- **TEXTO**:
────────────────

Participamos também da cerimônia de iniciação onde aqueles que desejaram receberam seus nomes sagrados em sânscrito e seu mantra pessoal. Foi um ritual bem interessante. Participamos também da festa de despedida do TTC e Yoga Vacation, com música ao vivo indiana. Todos dançaram prá valer e nos sentimos na própria Bollywood. Dá para imaginar tudo isso no mesmo ambiente onde meditávamos diariamente? Este é o espírito da Índia: surpreendente e intenso.
O Ashram estava bem cheio: em torno de 400 pessoas. Só o TTC tinha 280 alunos. As sextas feiras eram os dias de folga, onde nenhuma atividade era obrigatória e eles promoviam tours pelas redondezas. Não fomos a nenhum pois o Ashram ficava muito vazio e sossegado, e preferimos curtir a calma e fazer as práticas.

────────────────

- **DADOS DE ORIGEM**:
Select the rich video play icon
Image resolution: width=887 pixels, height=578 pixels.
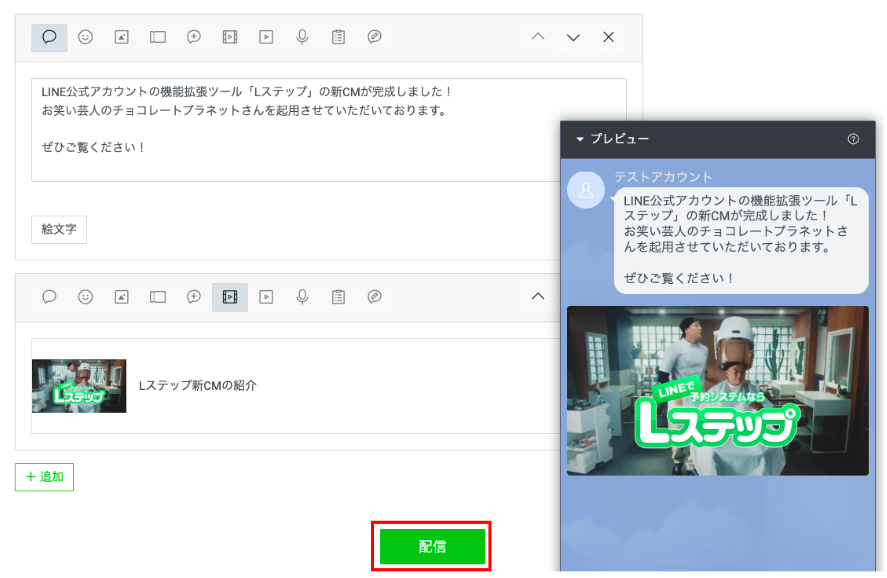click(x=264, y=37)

────────────────

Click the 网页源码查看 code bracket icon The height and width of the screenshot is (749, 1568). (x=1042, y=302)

────────────────

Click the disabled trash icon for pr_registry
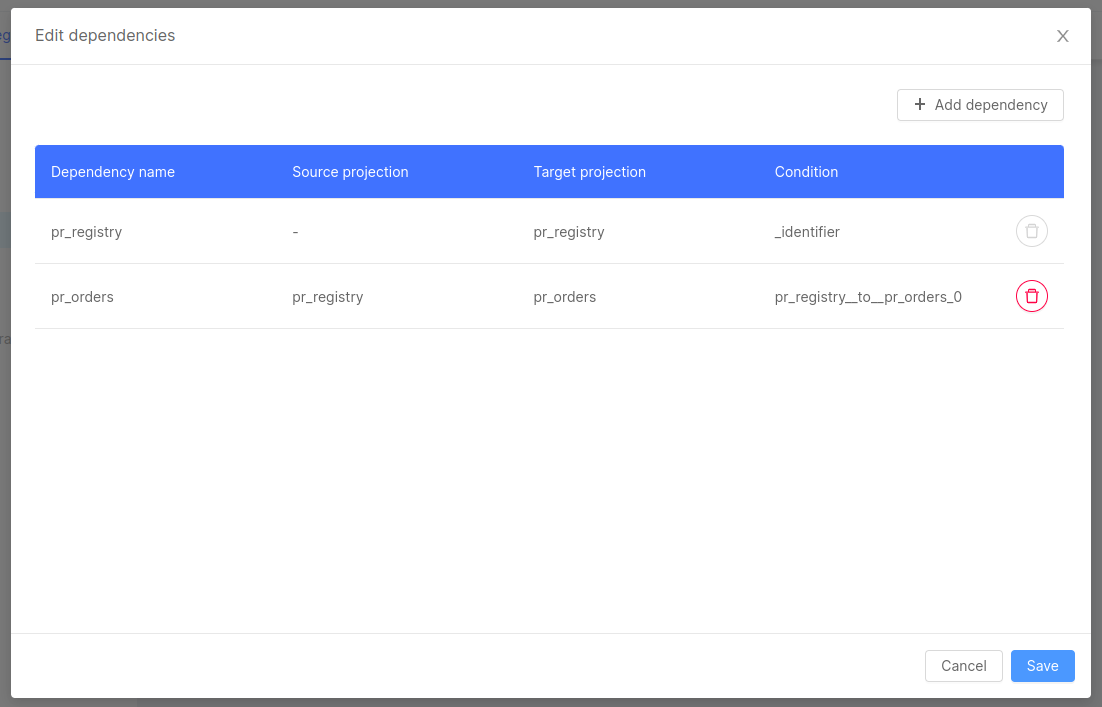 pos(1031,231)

────────────────

- **LISTA DE TAREFAS**:
- 1) Reescreva o trecho do texto sobre o Ashram entre "O Ashram estava" e "fazer as práticas.", inclusive, trocando "alunos" por "estudantes".
- 2) Segundo o texto sobre o Ashram, qual era o dia de folga da semana?

- **RESPOSTAS DO EXERCÍCIO**:
- 1)
O Ashram estava bem cheio: em torno de 400 pessoas. Só o TTC tinha 280 estudantes. As sextas feiras eram os dias de folga, onde nenhuma atividade era obrigatória e eles promoviam tours pelas redondezas. Não fomos a nenhum pois o Ashram ficava muito vazio e sossegado, e preferimos curtir a calma e fazer as práticas.

- 2) As sextas-feiras.